Le dehors, territoire de l’Etat, est de plus en plus réglementé et de moins en moins investi. La rue n’est plus envisagée comme un territoire possible d’appropriation et est laissée vacante à mesure que l’intérieur se construit. Au contraire, l’intérieur, territoire de l’habitant, est de plus en plus personnel et approprié. Ainsi se forme le couple contradictoire de la civilité et de l’intimité, la civilité étant le comportement adopté à l’extérieur et l’intimité celui à l’intérieur. La distinction des espaces engendre une distinction des comportements, selon que l’on soit d’un côté ou de l’autre… d’un côté ou de l’autre du mur de la vie privée, expression apparue dans les années 1820. D’un côté, un refuge familial, de l’autre, les contraintes de la vie publique. Cette dualité valorise nettement l’intérieur et va pousser les individus à la retraite hors de la vie collective, en dedans du logement.
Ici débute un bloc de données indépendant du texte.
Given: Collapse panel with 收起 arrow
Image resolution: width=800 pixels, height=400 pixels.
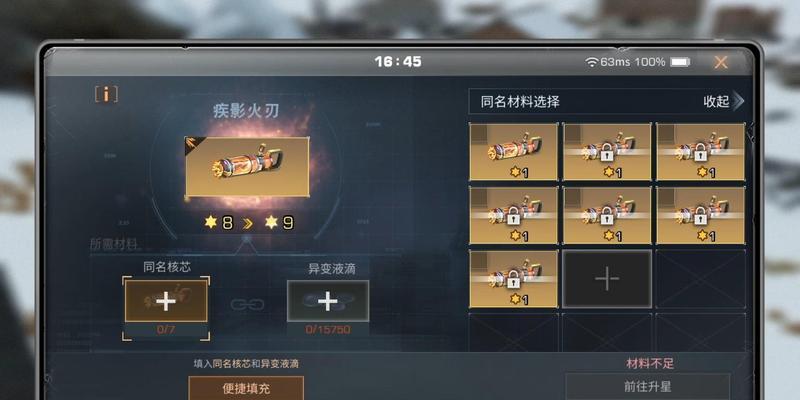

On assiste à une lente émigration intérieure au cours du XIXeme siècle. Au triomphe de la vie intérieure, correspond le triomphe de la famille. Le foyer devient le pilier de l’ordre social et revêt alors des enjeux nouveaux. C’est à l’intérieur que l’homme va dorénavant chercher son épanouissement et paradoxalement sa place dans le monde.
C’est donc au XIXeme siècle que se forgent les deux ressorts qui vont préoccuper le sujet moderne jusqu’à aujourd’hui : l’intimité et l’indiscrétion. L’indiscrétion étant un pendant indissociable de toute forme de caché et de retrait hors de l’autre.
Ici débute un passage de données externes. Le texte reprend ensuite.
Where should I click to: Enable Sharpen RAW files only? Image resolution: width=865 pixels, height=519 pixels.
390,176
Alors qu’on se retire, on doit veiller à ce que l’intrusion ne perturbe pas le havre que l’on s’est créé. La proximité d’usages qui régnait jusqu’alors a laissé place à une promiscuité de moins en moins tolérée. On évite les rapports : le voisin, autrefois un partenaire, devient un obstacle gênant à une intimité épanouie.
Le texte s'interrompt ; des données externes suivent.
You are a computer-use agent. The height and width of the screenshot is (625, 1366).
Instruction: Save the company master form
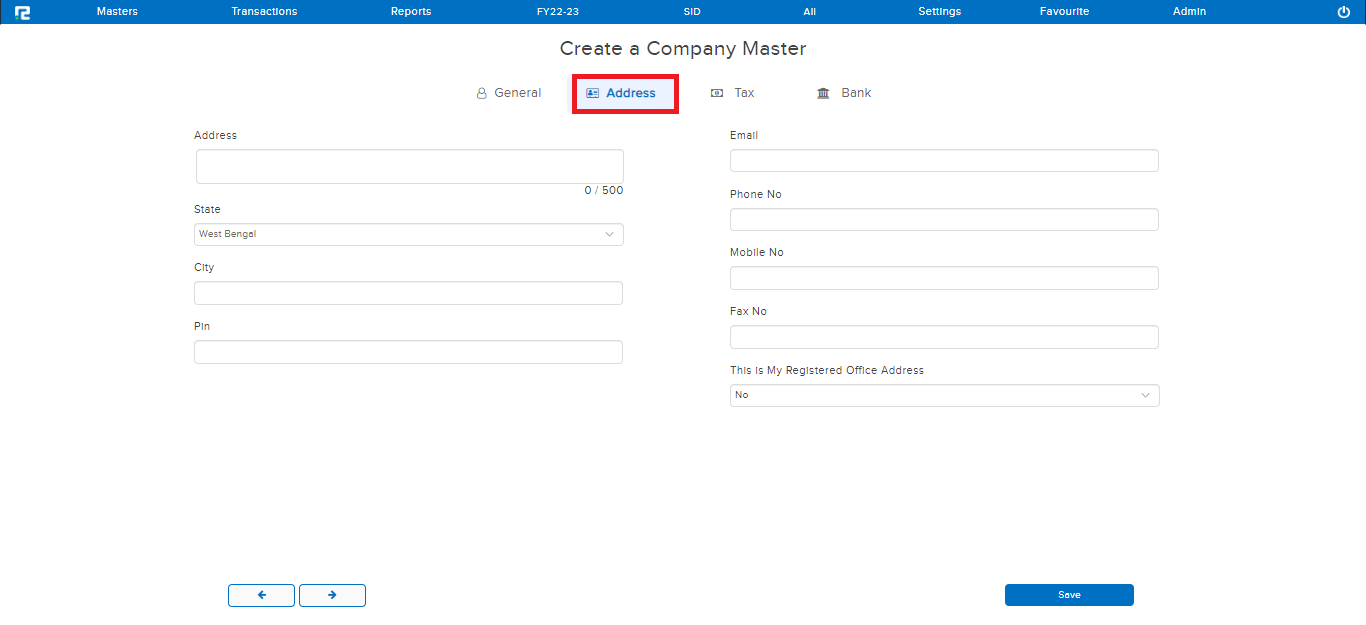1069,595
Le milieu et son influence sur le développement de la civilisation
Nous vivons le plus souvent dans des espaces clos, qui constituent le milieu où s’enracine et se développe notre civilisation. Notre civilisation est dans une certaine mesure un produit de notre architecture ; si nous voulons élever son niveau, nous devons donc, bon gré mal gré, transformer notre architecture. Et cela ne sera possible que si nous faisons en sorte que les pièces dans lesquelles nous vivons n’aient plus ce caractère clos. Le seul moyen d’y parvenir est l’adoption d’une architecture de verre, qui laisse pénétrer la lumière du soleil et la clarté de la lune et des étoiles dans les lieux d’habitation non seulement par quelques fenêtres, mais également par le plus grand nombre possible de murs – des murs entièrement en verre, et en verres de couleur. Le nouveau milieu ainsi créé ne peut manquer de nous apporter une nouvelle civilisation. De la beauté de la terre, lorsque l’architecture de verre aura partout triomphé.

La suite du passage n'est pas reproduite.